I dream a lot, in colour and in sound and scent. Quite a few of my stories have come from dreams.

I sublimate different parts of my personality through my characters. Which is worrying, as some of them can be a bit nasty. I'm pleased the stuff on the page isn't inside me any more.

If you want to know what's important to a culture, learn their language.

I'm quite an untidy person in a lot of ways. But order makes me happy. I have to have a clear desk and a tidy desktop, with as few visual distractions as possible. I don't mind sound distractions, but visual ones freak me out.

I was convinced I'd hate Twitter - but I've come to like it very much. I use it mostly to keep in touch with friends and colleagues I wish I could see more often - I sometimes feel a little isolated living in Yorkshire, and it's nice to have the contact.

I don't listen to music when I'm writing, but I often do when I'm reworking, editing or when I need to relax.

Some areas of technology really don't interest me at all, but I welcome anything that makes life easier instead of harder.

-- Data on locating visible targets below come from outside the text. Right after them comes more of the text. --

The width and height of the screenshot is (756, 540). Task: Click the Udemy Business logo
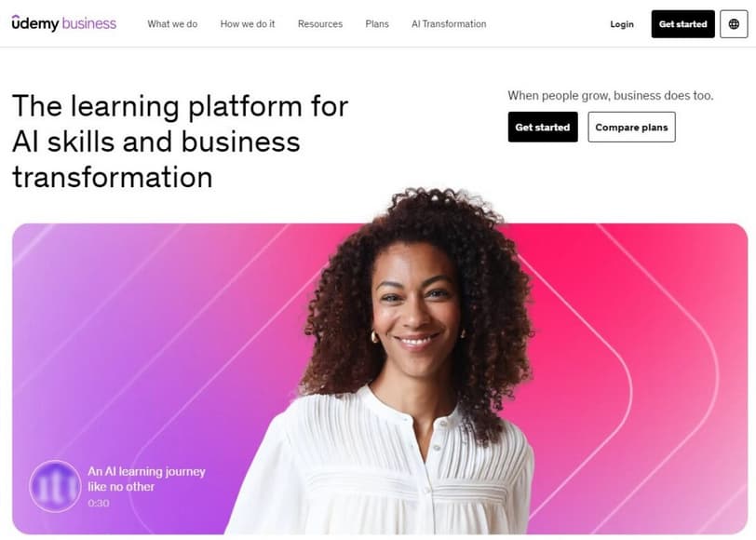point(64,23)
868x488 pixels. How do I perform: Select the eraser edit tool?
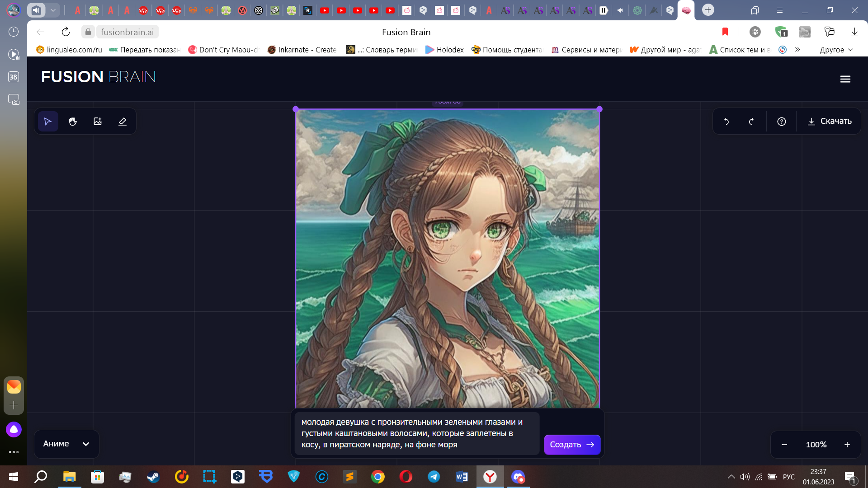[x=123, y=122]
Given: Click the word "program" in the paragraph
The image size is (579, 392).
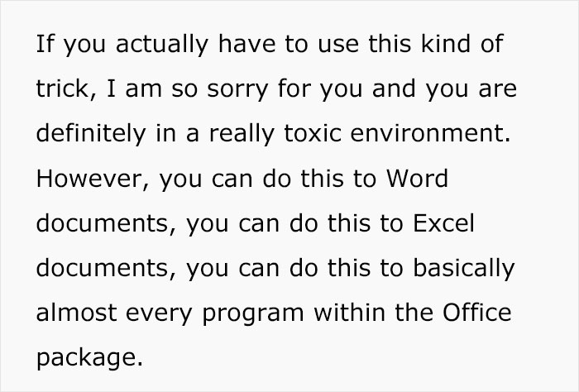Looking at the screenshot, I should point(259,314).
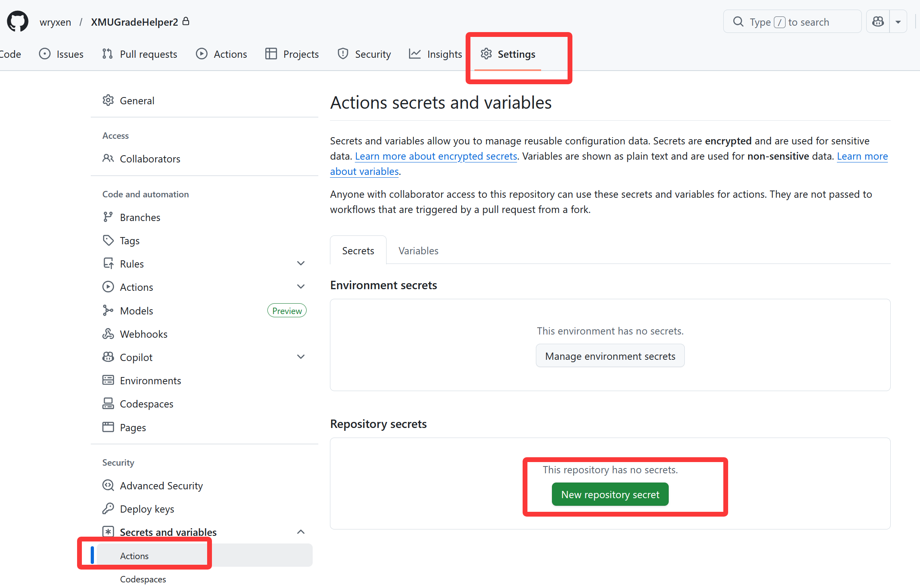The width and height of the screenshot is (920, 588).
Task: Open the Insights repository tab
Action: coord(436,54)
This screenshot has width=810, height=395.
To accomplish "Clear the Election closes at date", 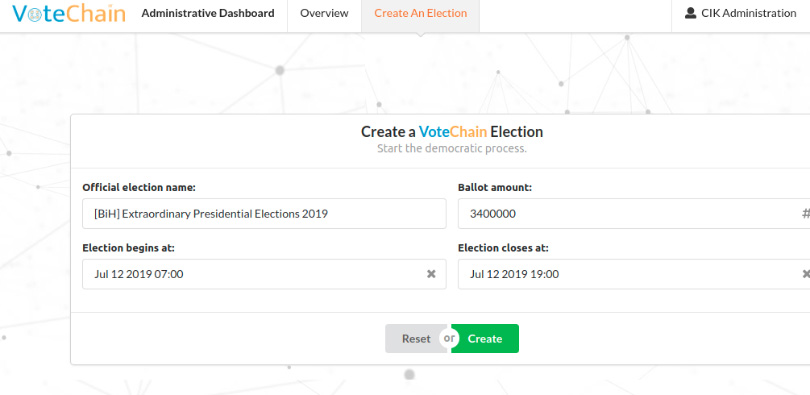I will coord(806,274).
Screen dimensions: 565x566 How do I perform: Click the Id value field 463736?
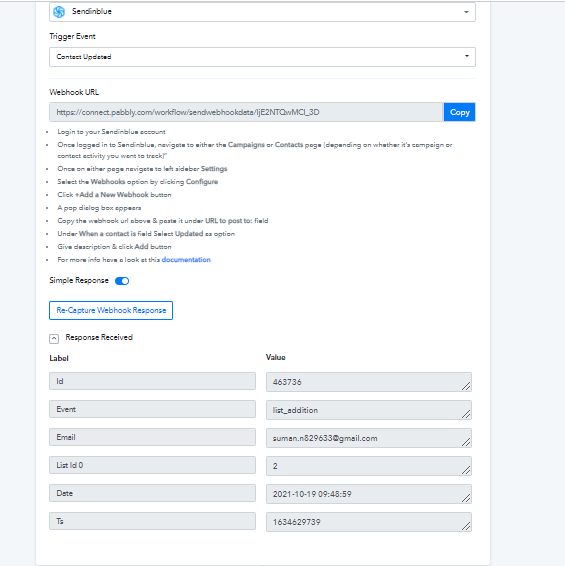click(369, 382)
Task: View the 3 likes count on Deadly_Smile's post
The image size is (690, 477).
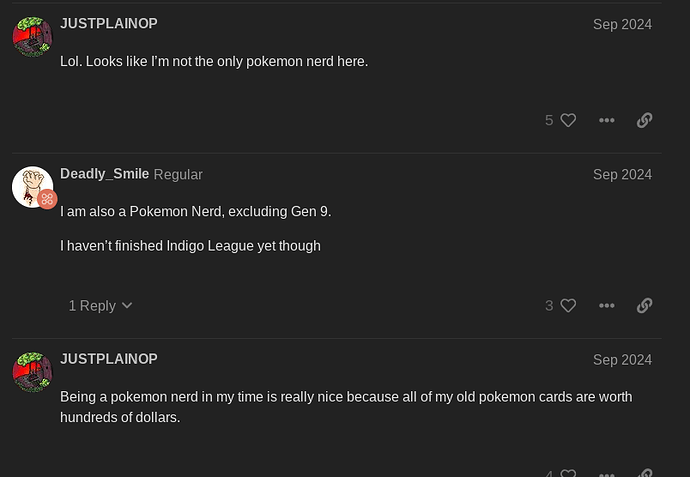Action: [549, 306]
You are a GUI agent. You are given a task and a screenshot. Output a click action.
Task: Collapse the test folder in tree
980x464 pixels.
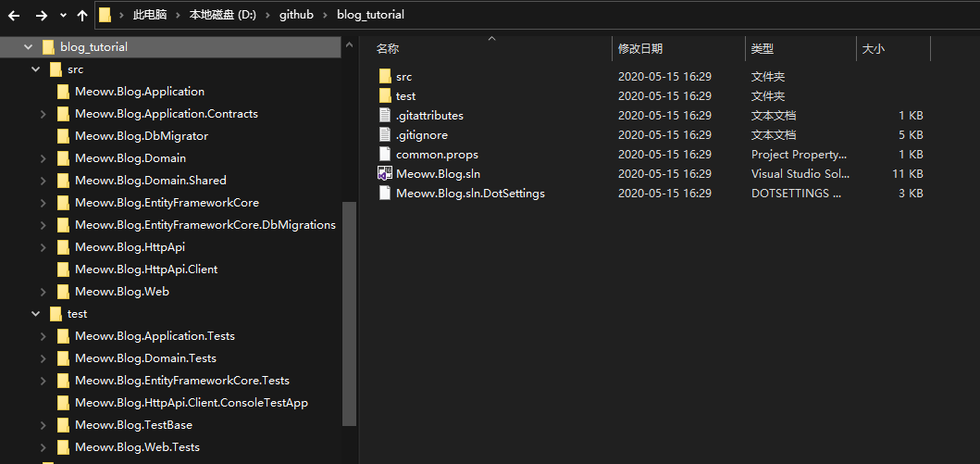pos(35,314)
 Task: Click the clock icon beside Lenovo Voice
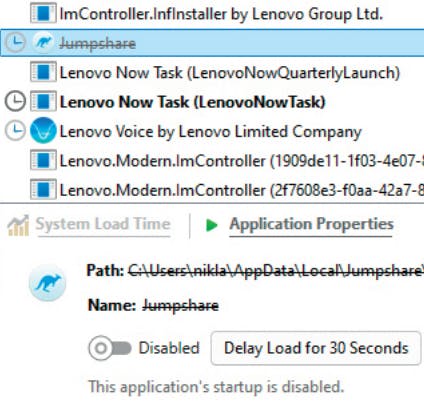coord(15,130)
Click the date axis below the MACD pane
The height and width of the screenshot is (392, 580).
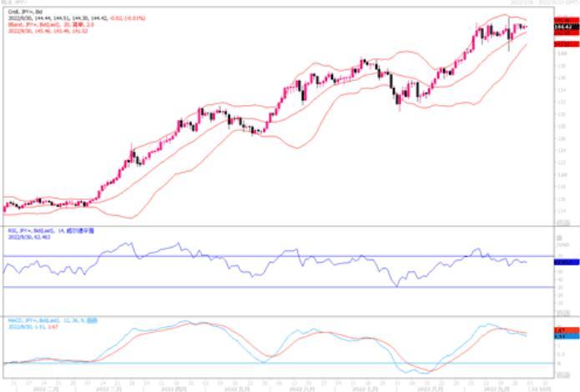coord(279,385)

If you can actually get someone to sit on the edge of their seat and feel nervous if there's a knock at the door, then you've done something pretty terrific as a writer.

I like literature that you respond to in some way. You laugh, you cry, you turn the light on - that's great, it's eliciting a response by proxy.

Writing books and being paid for it - it's not like winning the Lottery. You can't suddenly go, 'Yippee!' and start throwing tenners in the air. I've done pretty well out of it, but certainly not enough to say, 'Right, that's me set up for life.'

For me, the magic of Hawaii comes from the stillness, the sea, the stars.